Intentional Technology

Would it be easier if we carried around devices devoted solely to one function instead of our multifaceted gadgets? There’s no reason we couldn’t go back to pocket calendars, contact lists, photos, wallets, and pens, other than that it wouldn’t be quite as convenient. Video game consoles are great at just playing video games, and we still put up with them. You wouldn’t be distracted by mail delivered to your door when writing down the date of your next dentist appointment, so why should you settle for that experience in a phone?

Katie Reid wonders if we can relearn to live without using smartphones. What will it take for us to feel comfortable being bored? We gotta think of some weird slow activities to fill the time.

My smartphone obviously helped me with a great number of cognitive tasks. It communicated with my friends. It managed my finances. It delivered work emails. It alerted me to emergencies in the area. It reminded me of appointments. It captured and stored memories. But this sudden and overwhelming awareness of its physical absence indicated that it had become just as important to my body as it had to my mind. If I’m honest, much of what I did on my phone could be characterized as mindless. I can’t count the number of times I pulled out my phone just for the feeling of unlocking the screen and swiping through applications, whether out of comfort—like a baby sucking her thumb—or boredom—like a teenager at school, tapping his fingers on a desk. In those cases, I sought not mental stimulation, but physical release.

Dear iPhone—It Was Just Physical, and Now It’s Over by Katie Reid

It can be fun to mindlessly watch YouTube videos for hours or scroll endlessly through your friends’ Instagram feeds, but when the action becomes habitual and reactive, it can be problematic. Reading the New York Times is a similar experience online and in print, but did anyone ever self distract themselves by picking up a newspaper and scanning the headlines for 30 seconds? There’s a more intentional decision making process to read the physical paper. It’s a single task you mindfully opt into for the course of reading a few articles (or cover to cover).

What happened is that the internet stopped being something you went to in order to separate from the real world — from your job and your work and your obligations and responsibilities. It’s not the place you seek to waste time, but the place you go to so that you’ll someday have time to waste. The internet is a utility world for me now. It is efficient and all-encompassing. It is not very much fun.

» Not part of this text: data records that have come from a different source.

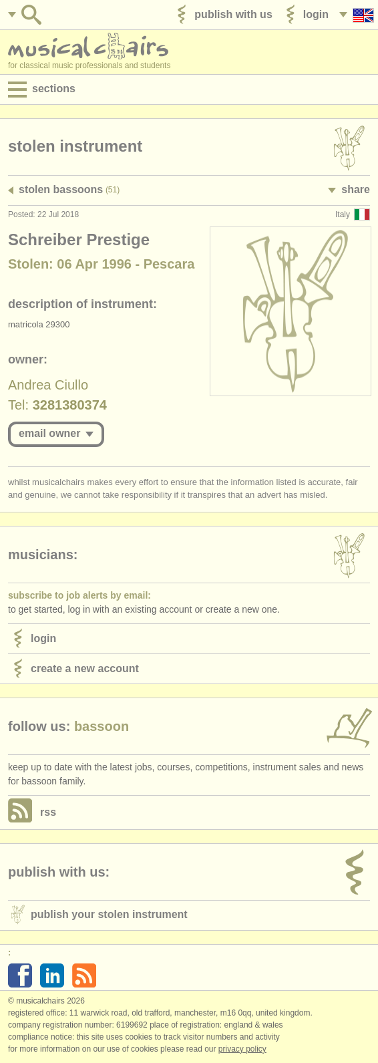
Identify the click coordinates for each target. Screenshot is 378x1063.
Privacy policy (242, 1049)
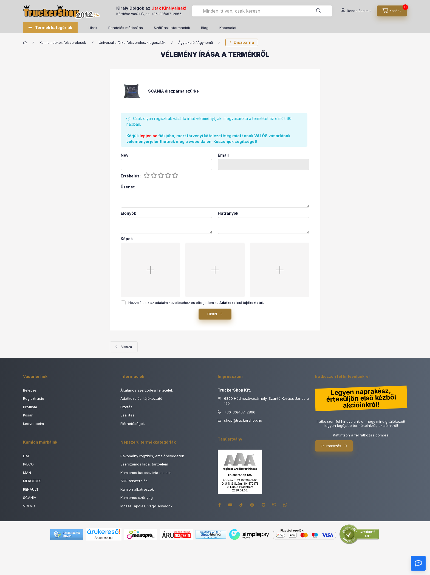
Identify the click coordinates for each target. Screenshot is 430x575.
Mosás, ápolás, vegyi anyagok (146, 506)
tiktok (241, 504)
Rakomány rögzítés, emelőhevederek (152, 456)
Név (124, 155)
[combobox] (262, 10)
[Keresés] (319, 11)
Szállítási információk (172, 27)
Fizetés (126, 407)
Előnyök (128, 213)
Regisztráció (33, 398)
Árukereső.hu (103, 537)
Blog (204, 27)
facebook (219, 504)
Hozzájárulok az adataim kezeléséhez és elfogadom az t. (196, 303)
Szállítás (127, 415)
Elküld (212, 314)
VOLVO (29, 506)
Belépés (30, 390)
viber (274, 504)
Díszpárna (244, 42)
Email (223, 155)
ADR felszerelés (134, 481)
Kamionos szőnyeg (136, 497)
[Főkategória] (25, 42)
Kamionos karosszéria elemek (146, 472)
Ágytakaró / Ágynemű (195, 43)
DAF (26, 456)
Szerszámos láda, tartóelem (144, 464)
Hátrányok (228, 213)
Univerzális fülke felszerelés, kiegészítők (132, 43)
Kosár (28, 415)
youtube (230, 504)
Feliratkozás (331, 446)
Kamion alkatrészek (137, 489)
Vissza (126, 347)
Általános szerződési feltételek (146, 390)
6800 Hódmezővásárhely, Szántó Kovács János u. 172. (267, 401)
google (263, 504)
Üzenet (128, 187)
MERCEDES (32, 481)
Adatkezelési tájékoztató (141, 398)
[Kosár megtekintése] (392, 10)
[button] (50, 27)
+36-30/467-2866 (166, 14)
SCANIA (29, 497)
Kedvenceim (33, 423)
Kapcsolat (227, 27)
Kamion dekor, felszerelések (62, 43)
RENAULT (31, 489)
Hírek (93, 27)
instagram (252, 504)
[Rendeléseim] (356, 10)
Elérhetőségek (132, 423)
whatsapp (285, 504)
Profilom (30, 407)
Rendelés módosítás (125, 27)
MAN (27, 472)
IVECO (28, 464)
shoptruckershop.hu (243, 420)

I Don’t Know How to Waste Time on the Internet Anymore by Dan Nosowitz

Maybe it’s time to stop wasting time on the internet and start using the tool to accomplish what we want to do. In their own ways, people are beginning to realize the many of the most popular services online have been designed to keep us amused rather than help us develop.

Here’s the reality:

– there are more interesting independent blogs now than there were pre-Facebook/Twitter. Maybe less “per-capita” of total online usage, but there’s still a higher volume

– every single person is capable of making an online community using cheap tech, and using corporate social media to promote it; way easier than it was in the past

– developers are still “allowed” to make sites in plain HTML/CSS that look great and load fast

Comment from Hacker News

It ironic how engrained these services are in our lives that companies trying to help us be more mindful are leveraging the same platforms they warn us about.

The addictive qualities of these platforms make them the best place to reach potential new customers or fans. Kindred notes that she’s proud of Mindful Technology’s Instagram account. “It’s blowing up,” she says. “I think a lot of people like me are fed up and over it.”

Tech Addiction and the Business of Mindfulness by Erin Griffith

 

But they still provide some overly simplistic tips for dealing with tech overload.

Conveniently, they have five tips for mindful sharing on social media. For starters, don’t just suddenly drop into phone-mode around other people. Tell your companions, “I’m going to do a social post right now,” and step aside. Next, tap into your inspiration, asking yourself, “What about this feels special to me that I want to build up as part of my world?” Don’t forget to check yourself. So much of posting on Instagram can be an exercise in vanity and proving one’s self-worth; instead, pause and “find the place where you’re inspired.” The fourth tip – “have fun with it”—seemed obvious, but Instagram can be an anxiety-inducing place for many. And lastly, let it go. “There is a nice moment where you can say, ‘I kinda don’t care if anyone likes it … I’m just gonna I hit send and then move on,” Pettit says.

In your mind, will telling your companions you are going to do a social post right now really fix your social media concerns? What about following another account on Instagram. I don’t think so. We need steps to remember how to leverage technology as a tool. It’s meant to help us be more productive, connect with people and build new things. Perhaps the internet really is just a utility that isn’t so much fun anymore, but we need to be intentional about our use of technology instead of slipping into mindless habits. We can use the internet to create and not just consume.